O un derrotado Ángel González que descubre al fin lo que ha dejado atrás emprendiendo el viaje natural hacia adelante.

Atrás quedaron los escombros:
humeantes pedazos de tu casa,
veranos incendiados, sangre seca
sobre la que se ceba —último buitre—
el viento.

Un libro esencial y referencial de la obra de Santiago Gil, que nos descubre a un escritor, ante todo poeta, que se vuelve a entregar al lector con la humildad, certeza, delicadeza y brillantez como pocos autores.
Un trabajo ejemplar, como ya indicamos al principio, nada casual, que resulta de la permanente creación como resultado de la reflexión y observancia, con la sana intención de amar la palabra y el silencio, y trascender a través de estos a la universalidad de las almas imperecederas.
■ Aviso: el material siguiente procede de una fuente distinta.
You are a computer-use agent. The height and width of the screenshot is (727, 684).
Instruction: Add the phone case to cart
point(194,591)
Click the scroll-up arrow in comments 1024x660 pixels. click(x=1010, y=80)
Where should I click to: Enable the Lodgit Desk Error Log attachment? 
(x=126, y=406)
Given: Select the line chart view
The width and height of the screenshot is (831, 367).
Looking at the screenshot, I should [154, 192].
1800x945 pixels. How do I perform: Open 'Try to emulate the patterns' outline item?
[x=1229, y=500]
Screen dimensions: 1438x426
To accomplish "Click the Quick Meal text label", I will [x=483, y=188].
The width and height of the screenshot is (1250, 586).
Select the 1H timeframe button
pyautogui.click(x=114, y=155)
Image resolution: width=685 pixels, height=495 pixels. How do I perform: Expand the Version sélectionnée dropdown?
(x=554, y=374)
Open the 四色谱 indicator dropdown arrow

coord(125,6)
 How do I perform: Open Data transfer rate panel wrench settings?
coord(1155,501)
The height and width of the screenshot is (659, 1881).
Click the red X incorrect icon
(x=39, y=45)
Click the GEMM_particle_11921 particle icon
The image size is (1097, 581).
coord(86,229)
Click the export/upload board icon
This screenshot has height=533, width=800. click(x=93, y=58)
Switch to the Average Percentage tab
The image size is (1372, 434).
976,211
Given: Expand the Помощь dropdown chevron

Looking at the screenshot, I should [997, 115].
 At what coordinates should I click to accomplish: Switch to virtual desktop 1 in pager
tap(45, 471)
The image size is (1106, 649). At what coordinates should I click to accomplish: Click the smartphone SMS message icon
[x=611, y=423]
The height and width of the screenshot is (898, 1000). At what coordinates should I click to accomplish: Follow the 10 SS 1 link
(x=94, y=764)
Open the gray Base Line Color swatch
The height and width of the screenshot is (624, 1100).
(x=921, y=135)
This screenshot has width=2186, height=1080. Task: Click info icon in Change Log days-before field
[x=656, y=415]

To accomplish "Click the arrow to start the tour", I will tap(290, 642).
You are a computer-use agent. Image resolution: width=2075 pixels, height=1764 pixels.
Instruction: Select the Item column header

Desde la experiencia, pero no sólo por la experiencia, sino por la grandiosidad aprendida en ella. Desde el silencio, pero no por la elevada atalaya de la observancia, sino por la universalidad de los detalles con los que entender el mundo, y a través de este a uno mismo. Desde el pasado, pero no por derrotarse en la propia derrota, sino para recoger amarras, despedir el puerto y lanzarse al mar con maestría. Desde la rutina del trasmallo, pero no para quedarse en el arrastre pesado de las figuras y decoros, sino para crecer en el poema con aquello que en esencia es, y en alimento transforma.

Bienvenidos y bienhallados en la orilla de Santiago Gil, donde en la arena, sencillamente y sin pretensiones, nos habla, como un murmullo de oleaje, a veces otoñal a veces bravío, en tiempos de mar de fondo, de sus Trasmallos.